We do ACID - - prevent readers reading part of an update --  by only letting 
clients (scanners and gets) read stuff that has been fully committed.  
Currently we do this by moving forward a monotonically increasing  'read 
point'.  Each update is given a write point.  The read point is moved forward 
to encompass all completed write points or  'transactions'.  Transactions 
complete willy-nilly but the read point will not move beyond the incomplete.

Here are the coarse steps involved in a 'transaction':

{code}
(0) row lock (Put, Increment, etc.)
(1) Go to WAL
(2) get new sequence id
(3) actually write WAL
(4) update memstore
(5) wait for our edit to be visible
(6) commit/move forward the read point 
(7) undo rowlock
{code}

Up to this, the way we did 'ACID' was around memstore only.  The readpoint is 
kept up inside in an instance of RWCC.  A RWCC instance is Region scoped (one 
is created on creation of a HRegion).  A new writepoint is created when we go 
to write the memstore in step (4) above and then the readpoint is moved forward 
to match the writepoint just before we do step (7) in the above.  Currently our 
RWCC transaction spans step (4) to (7) roughly.

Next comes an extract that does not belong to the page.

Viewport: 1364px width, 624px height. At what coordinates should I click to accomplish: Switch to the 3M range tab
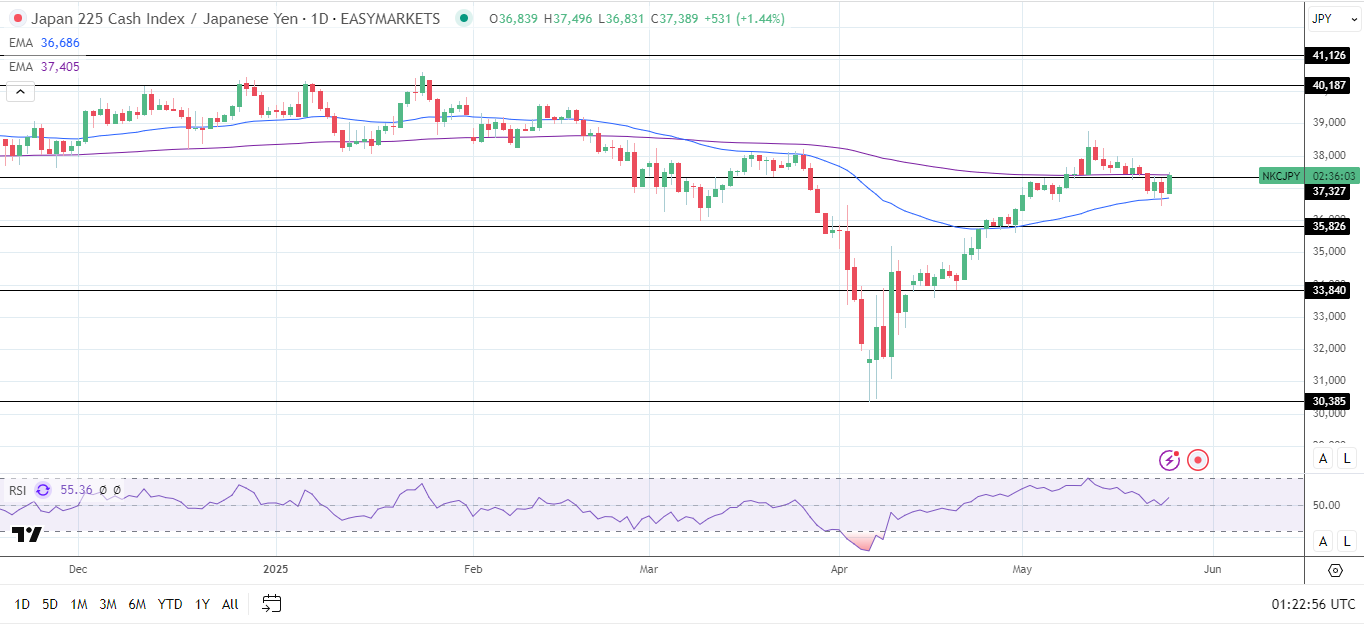[108, 603]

"Wait to be visible" in the above means wait until all transactions that have 
an id that is less than mine complete before I proceed to update the read point 
and return to the client. A transaction that started before us may not complete 
until after ours because of thread scheduling, hiccups, etc.  We do not want to 
move the read point forward until all updates previous to ours have completed 
else we'll be letting clients read the incomplete earlier transactions.

Of note in the above, how long the WAL takes is not part of a RWCC transaction.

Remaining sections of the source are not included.